Penelope Lively

The Lantern Bearers by Rosemary Sutcliff

Introduction by Penelope Lively.

Rome – beset by barbarian hosts at her very gates – has all but abandoned the far-flung province of Britain. And there too, barbarian forces gather on all sides. In the East, Vortigern the Fox, has invited a Saxon war-band to his shores, granting them land, in return for their help in throwing off the yoke of Rome. Everywhere the rule of law and the fragile peace between the tribes is disintegrating, while the Saxon sea wolves raid deeper each year. Young Aquila, a commander in the Auxiliary Cavalry, is the son of a cultured and Romanised family – yet when the call comes for the last of the legions to leave Britain, he learns that in the end ‘he belonged to Britain’. And so he deserts the Eagle and returns to his family – but the storm he knew was gathering comes faster than they could imagine. Raiders kill his father, burn the farm and Aquila is carried off as a slave – not even knowing what has become of his beautiful, beloved sister Flavia. In the years that follow, Aquila will face great hardship and heartbreak, yet he will also find a leader to follow and a cause he can believe in. As his father once told him: ‘It is not so easy to kill a cause that men are prepared to die for.’
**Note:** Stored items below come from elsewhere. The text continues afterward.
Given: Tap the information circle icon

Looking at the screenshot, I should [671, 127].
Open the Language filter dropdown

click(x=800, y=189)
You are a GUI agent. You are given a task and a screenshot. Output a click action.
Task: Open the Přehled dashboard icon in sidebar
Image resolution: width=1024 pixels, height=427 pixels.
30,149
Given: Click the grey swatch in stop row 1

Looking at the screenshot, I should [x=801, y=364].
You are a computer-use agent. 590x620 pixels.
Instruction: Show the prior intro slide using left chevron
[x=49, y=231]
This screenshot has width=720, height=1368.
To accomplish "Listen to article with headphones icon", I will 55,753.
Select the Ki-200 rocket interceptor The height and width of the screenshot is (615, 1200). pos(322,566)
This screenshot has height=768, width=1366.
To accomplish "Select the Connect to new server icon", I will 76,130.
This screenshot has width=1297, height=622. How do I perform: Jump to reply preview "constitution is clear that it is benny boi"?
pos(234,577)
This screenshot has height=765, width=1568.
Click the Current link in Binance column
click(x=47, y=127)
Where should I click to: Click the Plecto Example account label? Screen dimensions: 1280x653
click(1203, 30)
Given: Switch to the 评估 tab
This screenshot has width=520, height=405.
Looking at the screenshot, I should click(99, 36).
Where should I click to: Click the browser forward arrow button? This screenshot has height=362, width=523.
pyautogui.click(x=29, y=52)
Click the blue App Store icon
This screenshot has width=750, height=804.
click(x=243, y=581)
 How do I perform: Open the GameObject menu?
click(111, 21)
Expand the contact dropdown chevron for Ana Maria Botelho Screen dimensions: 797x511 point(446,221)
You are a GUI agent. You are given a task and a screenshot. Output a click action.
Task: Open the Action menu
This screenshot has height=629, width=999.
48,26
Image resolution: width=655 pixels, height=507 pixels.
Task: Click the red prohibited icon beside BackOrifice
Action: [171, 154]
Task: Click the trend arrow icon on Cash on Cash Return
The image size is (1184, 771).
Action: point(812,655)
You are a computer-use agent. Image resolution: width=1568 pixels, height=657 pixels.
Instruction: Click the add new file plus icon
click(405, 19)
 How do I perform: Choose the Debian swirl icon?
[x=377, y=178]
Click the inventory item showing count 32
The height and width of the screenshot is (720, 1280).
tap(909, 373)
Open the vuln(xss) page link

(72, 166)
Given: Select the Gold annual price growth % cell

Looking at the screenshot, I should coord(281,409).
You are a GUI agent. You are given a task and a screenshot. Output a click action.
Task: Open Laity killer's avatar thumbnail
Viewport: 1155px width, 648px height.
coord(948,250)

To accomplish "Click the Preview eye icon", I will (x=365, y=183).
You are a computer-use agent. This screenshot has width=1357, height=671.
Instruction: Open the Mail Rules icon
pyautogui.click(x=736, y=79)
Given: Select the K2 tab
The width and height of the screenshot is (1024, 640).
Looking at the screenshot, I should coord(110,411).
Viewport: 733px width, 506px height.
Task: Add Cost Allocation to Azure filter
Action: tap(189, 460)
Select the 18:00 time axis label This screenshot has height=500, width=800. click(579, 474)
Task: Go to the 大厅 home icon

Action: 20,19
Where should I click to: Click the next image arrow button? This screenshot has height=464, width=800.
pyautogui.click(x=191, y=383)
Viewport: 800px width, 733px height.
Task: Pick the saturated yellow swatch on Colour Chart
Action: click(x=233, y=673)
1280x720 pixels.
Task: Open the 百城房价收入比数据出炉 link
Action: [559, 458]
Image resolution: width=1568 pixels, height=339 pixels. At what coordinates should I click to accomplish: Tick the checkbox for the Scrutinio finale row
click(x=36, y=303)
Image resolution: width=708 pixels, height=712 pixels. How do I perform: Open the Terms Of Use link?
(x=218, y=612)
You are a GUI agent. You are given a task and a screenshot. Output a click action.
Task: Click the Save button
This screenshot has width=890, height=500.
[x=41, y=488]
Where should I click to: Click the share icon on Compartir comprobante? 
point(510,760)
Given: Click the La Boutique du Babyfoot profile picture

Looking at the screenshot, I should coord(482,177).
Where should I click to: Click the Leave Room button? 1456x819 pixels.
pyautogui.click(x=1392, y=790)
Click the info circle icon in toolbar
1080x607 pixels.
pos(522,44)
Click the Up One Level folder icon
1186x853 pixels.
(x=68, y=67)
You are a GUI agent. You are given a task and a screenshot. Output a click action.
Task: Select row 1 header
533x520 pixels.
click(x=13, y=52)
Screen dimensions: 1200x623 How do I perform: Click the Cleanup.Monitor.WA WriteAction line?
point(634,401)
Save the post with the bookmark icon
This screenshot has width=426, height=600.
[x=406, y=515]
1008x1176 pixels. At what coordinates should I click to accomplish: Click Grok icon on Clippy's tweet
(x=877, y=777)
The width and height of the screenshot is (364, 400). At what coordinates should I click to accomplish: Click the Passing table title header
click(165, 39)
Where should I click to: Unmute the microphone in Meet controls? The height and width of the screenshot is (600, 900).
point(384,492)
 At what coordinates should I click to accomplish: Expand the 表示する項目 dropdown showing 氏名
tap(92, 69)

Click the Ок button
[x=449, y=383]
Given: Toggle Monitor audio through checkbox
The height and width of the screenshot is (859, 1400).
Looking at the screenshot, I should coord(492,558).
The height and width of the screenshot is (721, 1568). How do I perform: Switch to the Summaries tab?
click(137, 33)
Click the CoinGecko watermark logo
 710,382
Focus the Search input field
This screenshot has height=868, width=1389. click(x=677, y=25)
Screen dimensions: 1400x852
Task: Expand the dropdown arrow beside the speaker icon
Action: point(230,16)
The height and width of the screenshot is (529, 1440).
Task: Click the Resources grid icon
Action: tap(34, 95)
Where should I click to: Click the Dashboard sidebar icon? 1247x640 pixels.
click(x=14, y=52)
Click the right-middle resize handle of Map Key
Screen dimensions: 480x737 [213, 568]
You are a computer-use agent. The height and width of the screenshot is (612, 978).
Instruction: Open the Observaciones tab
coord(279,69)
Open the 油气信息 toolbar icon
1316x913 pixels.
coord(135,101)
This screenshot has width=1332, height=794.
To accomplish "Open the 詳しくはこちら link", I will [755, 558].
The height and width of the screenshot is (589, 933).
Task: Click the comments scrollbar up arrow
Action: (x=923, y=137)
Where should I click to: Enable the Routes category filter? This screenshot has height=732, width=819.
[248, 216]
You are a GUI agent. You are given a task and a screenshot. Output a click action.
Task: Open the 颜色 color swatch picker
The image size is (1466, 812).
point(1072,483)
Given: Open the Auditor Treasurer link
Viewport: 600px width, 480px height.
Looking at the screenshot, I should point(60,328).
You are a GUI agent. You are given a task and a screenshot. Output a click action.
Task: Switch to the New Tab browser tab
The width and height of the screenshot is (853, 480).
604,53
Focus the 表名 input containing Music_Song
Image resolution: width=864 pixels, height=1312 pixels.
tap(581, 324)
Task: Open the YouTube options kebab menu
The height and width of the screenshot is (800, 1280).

Winner of the Carnegie Medal, The Lantern Bearers is in many ways the most thoughtful of Rosemary Sutcliff’s Eagle of the Ninth Chronicles. In Penelope Lively’s specially commissioned introduction, she comments, ‘it is a work of her maturity, one in which she had already honed all her signature skills – her power of narrative, of pace, her way with characters, the rich evocations of a Britain that is gone but that she had recreated. It is full of the creamy surf of meadowsweet alongside crimson cloaks flying in the wind.’ It is also the book in which a truly British mythology begins to take shape. In the figures of Ambrosius and Artos, the two leaders fighting to hold back the Barbarian tide, Sutcliff has utilised a germ of the Arthur-legend. Penelope Lively comments, ‘this smoke-signal from a legend of the Dark Ages is one of the inspired touches that lends an extra veracity’. This edition is illustrated with beautifully composed, richly symbolic drawings from the award-winning Russian artist, Roman Pisarev, that capture the excitement of Sutcliff’s tale, from the heat of battle to the last transports slipping out of the harbour of Rutupiae.